The response must contain each line of the material that holds "sidebar".

Supplied entries.
------
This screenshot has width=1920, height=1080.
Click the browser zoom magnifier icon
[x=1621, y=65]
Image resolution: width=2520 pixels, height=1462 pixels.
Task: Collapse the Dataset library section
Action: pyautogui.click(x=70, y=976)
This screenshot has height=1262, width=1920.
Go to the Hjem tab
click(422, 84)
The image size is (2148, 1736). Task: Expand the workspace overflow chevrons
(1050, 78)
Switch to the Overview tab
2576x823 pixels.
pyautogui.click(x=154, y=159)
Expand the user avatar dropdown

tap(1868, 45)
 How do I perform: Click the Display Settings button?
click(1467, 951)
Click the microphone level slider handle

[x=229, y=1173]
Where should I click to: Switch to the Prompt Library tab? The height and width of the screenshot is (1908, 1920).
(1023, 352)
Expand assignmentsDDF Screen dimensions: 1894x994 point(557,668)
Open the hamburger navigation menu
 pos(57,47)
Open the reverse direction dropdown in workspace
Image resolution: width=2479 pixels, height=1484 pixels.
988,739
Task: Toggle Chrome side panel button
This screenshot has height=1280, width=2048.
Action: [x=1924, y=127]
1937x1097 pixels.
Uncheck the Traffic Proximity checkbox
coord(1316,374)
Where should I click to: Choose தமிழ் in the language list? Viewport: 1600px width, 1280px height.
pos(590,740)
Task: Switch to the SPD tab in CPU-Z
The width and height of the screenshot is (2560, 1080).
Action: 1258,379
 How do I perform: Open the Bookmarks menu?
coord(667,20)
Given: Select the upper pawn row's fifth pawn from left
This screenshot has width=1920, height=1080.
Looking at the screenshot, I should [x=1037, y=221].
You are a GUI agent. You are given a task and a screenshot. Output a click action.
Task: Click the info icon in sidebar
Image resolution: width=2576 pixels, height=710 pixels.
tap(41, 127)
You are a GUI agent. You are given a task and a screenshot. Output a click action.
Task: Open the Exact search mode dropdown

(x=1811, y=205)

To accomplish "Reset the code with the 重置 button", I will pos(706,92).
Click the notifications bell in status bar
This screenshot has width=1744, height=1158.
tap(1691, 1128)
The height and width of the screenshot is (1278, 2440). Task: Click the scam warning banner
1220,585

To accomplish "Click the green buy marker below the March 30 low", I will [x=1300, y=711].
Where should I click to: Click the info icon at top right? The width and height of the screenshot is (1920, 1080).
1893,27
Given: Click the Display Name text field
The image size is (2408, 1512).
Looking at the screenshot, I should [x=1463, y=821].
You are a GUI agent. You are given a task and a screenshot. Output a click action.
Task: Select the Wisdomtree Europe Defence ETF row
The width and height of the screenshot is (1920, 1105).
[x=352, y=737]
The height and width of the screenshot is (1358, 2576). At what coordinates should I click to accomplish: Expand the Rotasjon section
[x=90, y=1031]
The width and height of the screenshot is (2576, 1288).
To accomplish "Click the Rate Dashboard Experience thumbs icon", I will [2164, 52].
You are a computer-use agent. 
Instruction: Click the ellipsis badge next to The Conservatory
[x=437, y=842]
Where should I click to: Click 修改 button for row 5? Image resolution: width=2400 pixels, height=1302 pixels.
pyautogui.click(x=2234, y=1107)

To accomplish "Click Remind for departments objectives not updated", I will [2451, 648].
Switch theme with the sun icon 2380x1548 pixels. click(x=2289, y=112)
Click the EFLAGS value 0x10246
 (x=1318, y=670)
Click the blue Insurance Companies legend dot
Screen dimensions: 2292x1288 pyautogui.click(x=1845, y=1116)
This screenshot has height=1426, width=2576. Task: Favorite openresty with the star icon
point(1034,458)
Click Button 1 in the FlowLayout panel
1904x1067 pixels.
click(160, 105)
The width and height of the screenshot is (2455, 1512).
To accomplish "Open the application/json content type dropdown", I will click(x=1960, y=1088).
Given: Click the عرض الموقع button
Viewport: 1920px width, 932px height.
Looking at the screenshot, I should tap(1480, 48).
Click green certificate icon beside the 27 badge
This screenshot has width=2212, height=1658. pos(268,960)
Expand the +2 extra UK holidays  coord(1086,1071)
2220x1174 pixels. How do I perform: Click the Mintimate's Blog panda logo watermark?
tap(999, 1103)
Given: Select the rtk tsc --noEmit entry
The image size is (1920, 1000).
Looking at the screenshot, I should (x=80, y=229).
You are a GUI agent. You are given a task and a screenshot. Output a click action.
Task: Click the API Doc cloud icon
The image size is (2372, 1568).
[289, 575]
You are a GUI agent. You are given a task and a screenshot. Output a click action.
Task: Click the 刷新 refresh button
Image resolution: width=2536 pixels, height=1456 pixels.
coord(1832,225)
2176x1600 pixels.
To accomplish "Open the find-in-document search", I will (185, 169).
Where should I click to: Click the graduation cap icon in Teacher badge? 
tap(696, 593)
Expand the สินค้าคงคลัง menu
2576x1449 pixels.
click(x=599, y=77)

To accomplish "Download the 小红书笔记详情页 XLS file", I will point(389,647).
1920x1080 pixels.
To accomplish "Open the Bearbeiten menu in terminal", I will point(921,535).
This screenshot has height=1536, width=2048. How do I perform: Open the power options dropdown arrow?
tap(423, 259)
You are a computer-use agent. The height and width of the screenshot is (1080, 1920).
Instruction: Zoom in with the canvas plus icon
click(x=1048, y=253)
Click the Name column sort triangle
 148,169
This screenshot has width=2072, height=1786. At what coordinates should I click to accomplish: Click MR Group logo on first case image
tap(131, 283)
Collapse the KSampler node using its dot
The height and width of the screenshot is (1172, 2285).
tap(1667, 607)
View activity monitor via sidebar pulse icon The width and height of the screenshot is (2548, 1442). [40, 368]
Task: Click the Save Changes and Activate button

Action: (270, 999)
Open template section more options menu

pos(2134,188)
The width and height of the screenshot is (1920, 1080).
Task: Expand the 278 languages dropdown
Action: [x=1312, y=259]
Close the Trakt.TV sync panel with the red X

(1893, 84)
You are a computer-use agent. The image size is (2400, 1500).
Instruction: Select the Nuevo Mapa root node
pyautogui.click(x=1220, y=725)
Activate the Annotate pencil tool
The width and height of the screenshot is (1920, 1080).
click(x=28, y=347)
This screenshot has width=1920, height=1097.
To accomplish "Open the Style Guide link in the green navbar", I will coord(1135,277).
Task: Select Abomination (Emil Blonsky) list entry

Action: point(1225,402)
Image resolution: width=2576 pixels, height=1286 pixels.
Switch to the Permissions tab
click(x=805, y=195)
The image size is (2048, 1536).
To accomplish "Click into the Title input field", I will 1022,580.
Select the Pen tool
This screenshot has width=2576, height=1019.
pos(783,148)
------
Answer space.
Task: Click the info icon in sidebar
View activity monitor via sidebar pulse icon The width and height of the screenshot is (2548, 1442). [40, 368]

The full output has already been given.